▶ **Task goal**: Reproduce the records below line for line, without alteration, and omit the pictures from your output.

----

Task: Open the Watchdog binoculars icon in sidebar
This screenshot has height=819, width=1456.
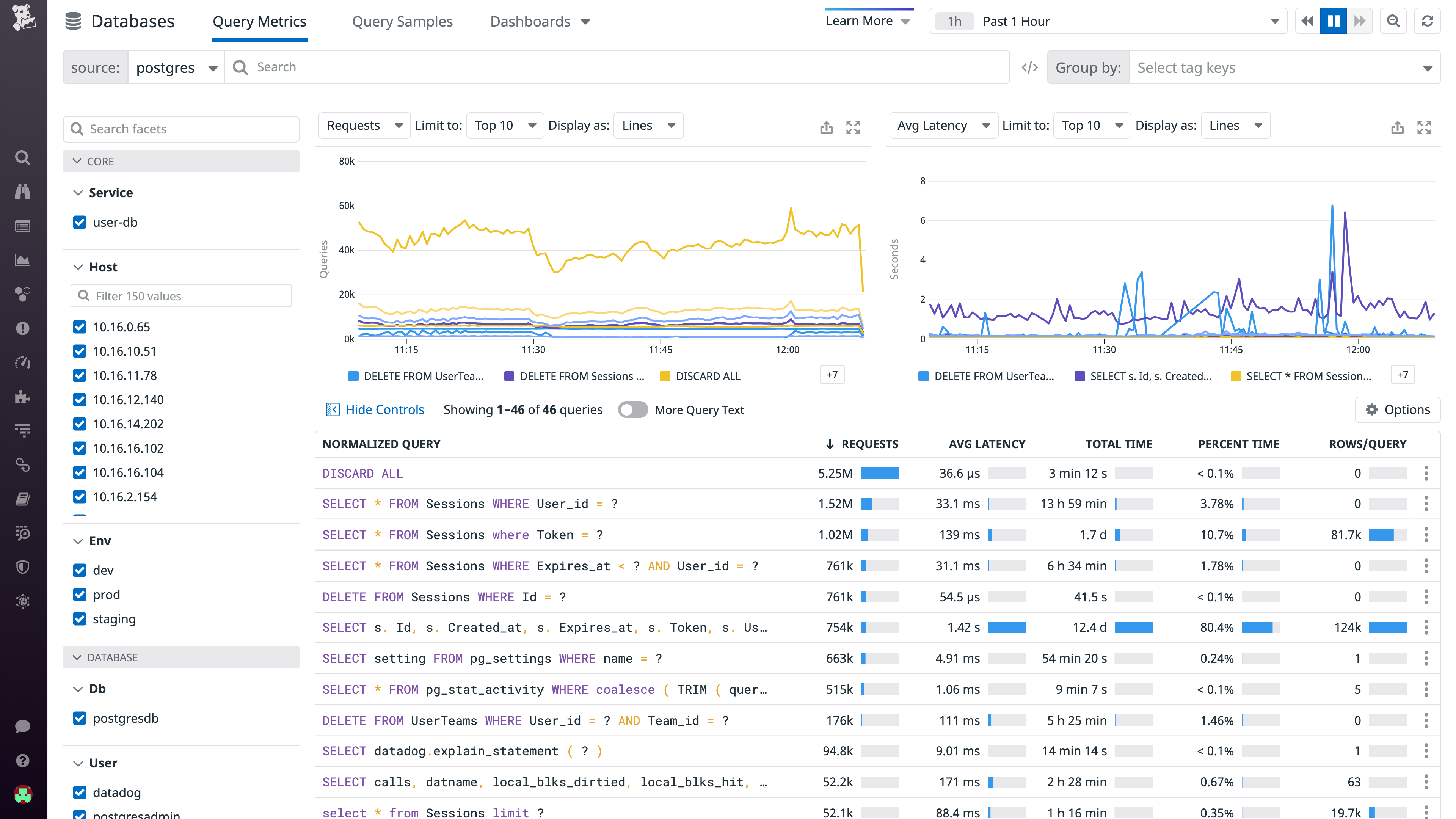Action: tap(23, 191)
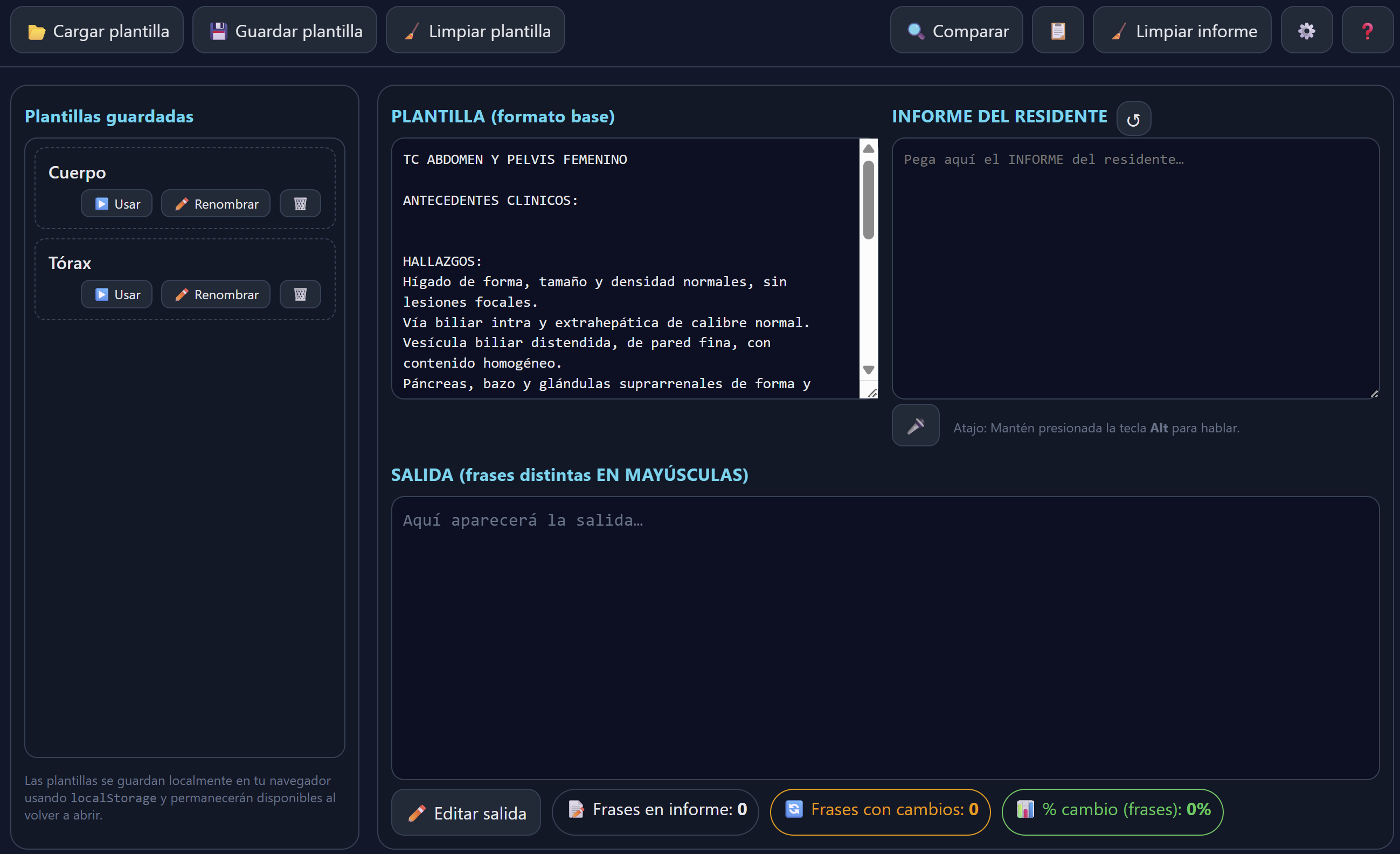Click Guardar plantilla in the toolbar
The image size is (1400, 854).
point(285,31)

----

▶ **Solved exercise**:
Task: Open the Watchdog binoculars icon in sidebar
This screenshot has height=819, width=1456.
Action: tap(23, 191)
Click Guardar plantilla in the toolbar
The image size is (1400, 854).
point(285,31)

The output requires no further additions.